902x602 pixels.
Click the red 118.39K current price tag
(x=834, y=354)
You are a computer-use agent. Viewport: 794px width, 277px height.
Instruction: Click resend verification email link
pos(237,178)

What is expected
Using the listing above, print the line containing "You are a computer-use" and every line after it exactly, up to and including the last.

Response area
You are a computer-use agent. Viewport: 794px width, 277px height.
Instruction: Click resend verification email link
pos(237,178)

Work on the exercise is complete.